PROBLEM TO SOLVE:
Please quote everything from "We found out" down to "as we ought." in the Marsh Chapel reflection below, word for word.

We found out today that an undergraduate student committed suicide. Working here at Marsh Chapel, I am involved to a certain extent in the pastoral care of the campus following events such as these. Even as we go about the business of consoling bereft and grieving friends, relatives, classmates, professors and even those who never knew him but still feel the loss deeply, it is a reminder that we have failed to share the life-giving love of Christ as we ought.
My first move upon hearing the news was to look him up on Facebook. What a wonderful tool for ministry! There are two people who share this name here at Boston University. I should not be surprised; there are some thirty thousand students here. It is relatively easy to discern who it is because one is a graduate student. I hesitate, hovering over the appropriate link before clicking it. What would the profile of someone who commits suicide look like? I would expect it to have few friends, few pictures, few groups, few recent posts on the wall, few if any recent entries on the mini-feed. I would expect that the depression that leads to suicide would be reflected in a spare and bare profile. I click the link. I am surprised to find that, in fact, he had many friends, many photos, many groups, many recent posts on his wall, many recent entries on his mini-feed. The two most recent entries are new friends added. My heart pangs, wondering what it will feel like for that friend, also a BU student to learn of his death and to discover that she was the last friend added to his list. I scroll down and discover that he worked locally part-time. What will it be like for his coworkers to learn that he took his own life? I look at this list of "friends in other networks" and discover that he had two friends at my own alma mater. I click on the links to their profiles. They both arrived after I had already left. I can imagine them seeking out solace in the chapel where I used to worship. I realize that I am relating to this poor soul, and that I am relating to him because he is dead; I feel guilty for having failed to relate to him in life.

RECORDS SHOWN:
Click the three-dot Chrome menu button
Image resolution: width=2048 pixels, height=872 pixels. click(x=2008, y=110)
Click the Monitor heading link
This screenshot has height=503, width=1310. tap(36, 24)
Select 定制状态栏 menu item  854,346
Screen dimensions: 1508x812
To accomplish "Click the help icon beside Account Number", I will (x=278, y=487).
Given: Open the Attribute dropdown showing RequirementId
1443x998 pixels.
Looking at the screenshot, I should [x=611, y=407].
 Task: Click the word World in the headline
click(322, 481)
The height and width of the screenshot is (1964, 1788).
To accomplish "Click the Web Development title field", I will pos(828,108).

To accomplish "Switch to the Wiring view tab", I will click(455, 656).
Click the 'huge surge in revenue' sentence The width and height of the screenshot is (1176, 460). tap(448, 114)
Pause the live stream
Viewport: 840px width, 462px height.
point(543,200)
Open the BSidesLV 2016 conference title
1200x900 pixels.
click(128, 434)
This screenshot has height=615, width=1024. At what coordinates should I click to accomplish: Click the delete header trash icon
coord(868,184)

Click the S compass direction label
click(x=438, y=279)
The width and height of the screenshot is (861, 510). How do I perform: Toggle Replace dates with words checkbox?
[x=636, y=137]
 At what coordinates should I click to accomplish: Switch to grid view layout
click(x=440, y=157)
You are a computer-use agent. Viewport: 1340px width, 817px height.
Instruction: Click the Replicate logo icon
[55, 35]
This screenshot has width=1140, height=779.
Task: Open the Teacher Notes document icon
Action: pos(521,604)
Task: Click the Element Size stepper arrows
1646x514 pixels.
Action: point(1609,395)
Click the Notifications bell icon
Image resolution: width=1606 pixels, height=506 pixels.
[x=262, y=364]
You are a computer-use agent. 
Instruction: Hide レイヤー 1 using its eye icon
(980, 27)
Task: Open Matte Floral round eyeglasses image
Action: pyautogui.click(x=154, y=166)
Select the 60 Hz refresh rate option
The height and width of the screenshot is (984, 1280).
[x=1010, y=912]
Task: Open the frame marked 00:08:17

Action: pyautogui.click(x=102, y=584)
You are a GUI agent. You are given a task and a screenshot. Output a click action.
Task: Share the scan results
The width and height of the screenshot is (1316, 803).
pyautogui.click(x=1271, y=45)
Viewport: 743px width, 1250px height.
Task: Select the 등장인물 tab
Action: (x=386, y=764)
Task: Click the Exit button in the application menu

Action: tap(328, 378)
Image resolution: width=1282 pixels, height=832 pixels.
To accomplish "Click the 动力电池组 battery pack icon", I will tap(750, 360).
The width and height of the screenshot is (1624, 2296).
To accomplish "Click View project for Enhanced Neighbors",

OUTPUT FOR THIS EXERCISE:
We found out today that an undergraduate student committed suicide. Working here at Marsh Chapel, I am involved to a certain extent in the pastoral care of the campus following events such as these. Even as we go about the business of consoling bereft and grieving friends, relatives, classmates, professors and even those who never knew him but still feel the loss deeply, it is a reminder that we have failed to share the life-giving love of Christ as we ought.